Robotics
LeRobot
Safetensors
diffusion

Model Card for Diffusion Policy

Diffusion Policy: Visuomotor Policy Learning via Action Diffusion is an imitation learning policy that models robot actions as a denoising diffusion process. It is particularly effective for learning multi-modal manipulation behaviors from demonstrations while producing smooth action trajectories.

This policy has been trained and pushed to the Hub using LeRobot.

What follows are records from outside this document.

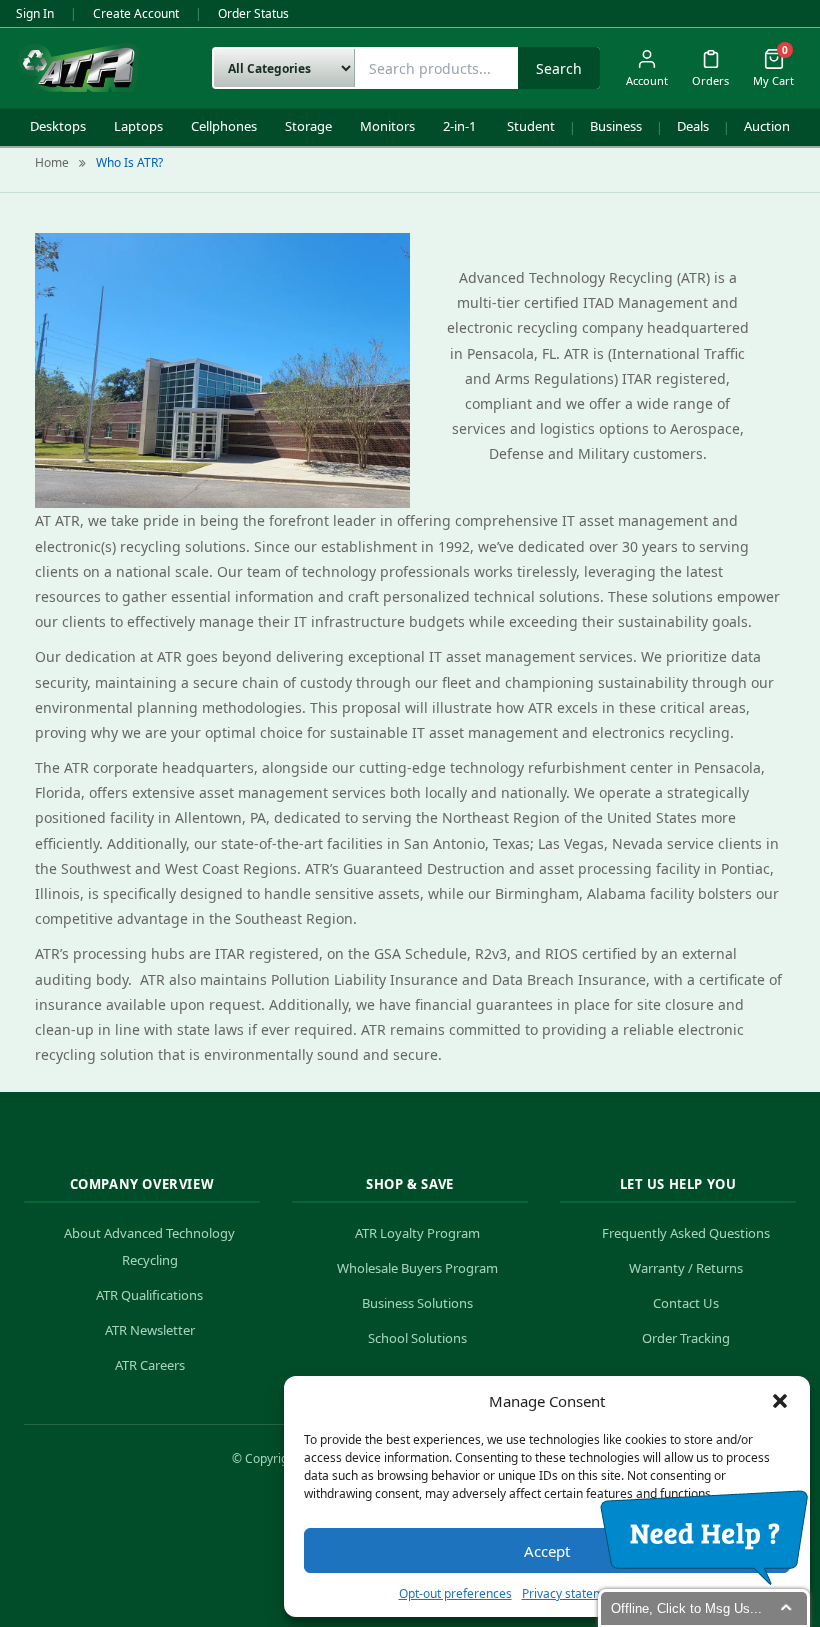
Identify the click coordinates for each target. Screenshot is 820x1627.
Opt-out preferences (455, 1593)
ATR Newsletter (150, 1330)
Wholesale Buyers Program (417, 1268)
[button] (780, 1401)
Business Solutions (417, 1303)
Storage (308, 126)
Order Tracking (686, 1338)
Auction (767, 126)
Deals (693, 126)
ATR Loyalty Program (417, 1233)
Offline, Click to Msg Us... (686, 1608)
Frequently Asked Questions (686, 1233)
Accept (547, 1551)
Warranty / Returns (686, 1268)
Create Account (136, 13)
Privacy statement (572, 1593)
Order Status (253, 13)
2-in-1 (459, 126)
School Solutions (417, 1338)
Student (531, 126)
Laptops (138, 126)
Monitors (387, 126)
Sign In (35, 13)
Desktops (58, 126)
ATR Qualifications (149, 1295)
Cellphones (224, 126)
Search (559, 68)
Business (616, 126)
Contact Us (686, 1303)
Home (52, 162)
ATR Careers (150, 1365)
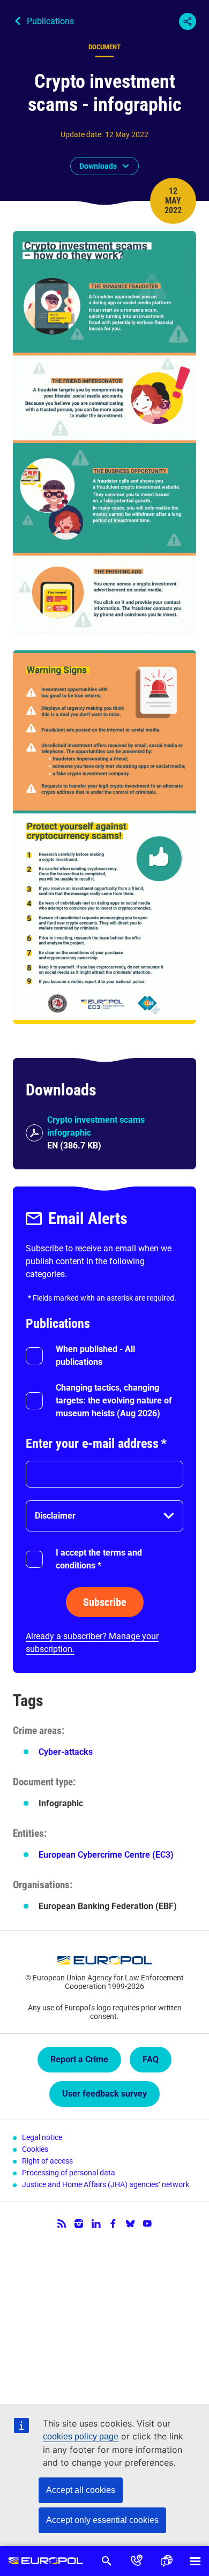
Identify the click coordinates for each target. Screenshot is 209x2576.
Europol (46, 2561)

Learn how to train and run it in the LeRobot Diffusion Policy guide, or browse the full documentation.


Model Details

  • License: apache-2.0
  • Robot type: so_follower
  • Cameras: front, wrist

Inputs & Outputs

The policy consumes these observation features and produces these action features.

Inputs

Feature Type Shape
observation.state STATE (6,)
observation.images.front VISUAL (3, 480, 640)
observation.images.wrist VISUAL (3, 480, 640)

Outputs

Feature Type Shape
action ACTION (6,)

Training Dataset


Training Configuration

Setting Value
Training steps 30000
Batch size 16
Optimizer adamw
Learning rate 1e-04
Seed 1000
LeRobot version 0.5.2

How to Get Started with the Model

New to LeRobot? These guides cover the full workflow:

Run the policy on your robot

lerobot-rollout \
  --strategy.type=base \
  --robot.type=so_follower \
  --robot.port=<your_robot_port> \
  --robot.cameras="{ <camera_1>: {type: opencv, index_or_path: <index_or_path>, width: 640, height: 480, fps: 30}, <camera_2>: {type: opencv, index_or_path: <index_or_path>, width: 640, height: 480, fps: 30}}" \
  --policy.path=Eshwar-2123/diffusion_pick_place_clean \
  --task="" \
  --duration=60

Replace the remaining <...> placeholders with your own values.


Train your own policy

lerobot-train \
  --dataset.repo_id=${HF_USER}/<dataset> \
  --policy.type=diffusion \
  --output_dir=outputs/train/<policy_repo_id> \
  --job_name=lerobot_training \
  --policy.device=cuda \
  --policy.repo_id=${HF_USER}/<policy_repo_id> \
  --wandb.enable=true

Writes checkpoints to outputs/train/<policy_repo_id>/checkpoints/.


Evaluation

No evaluation results have been provided for this policy yet.


Citation

If you use this policy, please cite Diffusion Policy, along with LeRobot.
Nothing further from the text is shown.